**WORK REQUEST**
Below are records that must be duplicated exactly.

════

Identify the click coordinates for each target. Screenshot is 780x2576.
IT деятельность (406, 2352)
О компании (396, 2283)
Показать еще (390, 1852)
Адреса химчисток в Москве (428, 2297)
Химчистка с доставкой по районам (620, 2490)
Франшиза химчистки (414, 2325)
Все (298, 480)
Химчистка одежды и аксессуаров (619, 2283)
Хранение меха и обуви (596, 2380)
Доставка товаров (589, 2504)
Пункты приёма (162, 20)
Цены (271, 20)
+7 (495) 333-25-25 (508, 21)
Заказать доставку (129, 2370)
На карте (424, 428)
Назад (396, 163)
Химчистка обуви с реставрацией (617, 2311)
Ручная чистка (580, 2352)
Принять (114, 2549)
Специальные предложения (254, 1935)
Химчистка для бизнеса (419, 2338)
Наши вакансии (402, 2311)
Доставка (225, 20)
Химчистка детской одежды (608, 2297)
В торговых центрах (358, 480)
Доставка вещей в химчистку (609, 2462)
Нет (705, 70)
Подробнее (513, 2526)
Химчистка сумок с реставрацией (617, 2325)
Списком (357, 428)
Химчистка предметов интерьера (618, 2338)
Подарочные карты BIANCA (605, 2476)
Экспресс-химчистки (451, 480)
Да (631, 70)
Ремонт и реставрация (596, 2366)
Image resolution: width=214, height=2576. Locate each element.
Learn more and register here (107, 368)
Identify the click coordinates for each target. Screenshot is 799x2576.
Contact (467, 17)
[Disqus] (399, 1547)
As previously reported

════

**RESPONSE**
Identify the click coordinates for each target. Screenshot is 780x2576.
IT деятельность (406, 2352)
О компании (396, 2283)
Показать еще (390, 1852)
Адреса химчисток в Москве (428, 2297)
Химчистка с доставкой по районам (620, 2490)
Франшиза химчистки (414, 2325)
Все (298, 480)
Химчистка одежды и аксессуаров (619, 2283)
Хранение меха и обуви (596, 2380)
Доставка товаров (589, 2504)
Пункты приёма (162, 20)
Цены (271, 20)
+7 (495) 333-25-25 (508, 21)
Заказать доставку (129, 2370)
На карте (424, 428)
Назад (396, 163)
Химчистка обуви с реставрацией (617, 2311)
Ручная чистка (580, 2352)
Принять (114, 2549)
Специальные предложения (254, 1935)
Химчистка для бизнеса (419, 2338)
Наши вакансии (402, 2311)
Доставка (225, 20)
Химчистка детской одежды (608, 2297)
В торговых центрах (358, 480)
Доставка вещей в химчистку (609, 2462)
Нет (705, 70)
Подробнее (513, 2526)
Химчистка сумок с реставрацией (617, 2325)
Списком (357, 428)
Химчистка предметов интерьера (618, 2338)
Подарочные карты BIANCA (605, 2476)
Экспресс-химчистки (451, 480)
Да (631, 70)
Ремонт и реставрация (596, 2366)
Image resolution: width=214, height=2576. Locate each element.
Learn more and register here (107, 368)
Identify the click coordinates for each target. Screenshot is 799x2576.
Contact (467, 17)
[Disqus] (399, 1547)
As previously reported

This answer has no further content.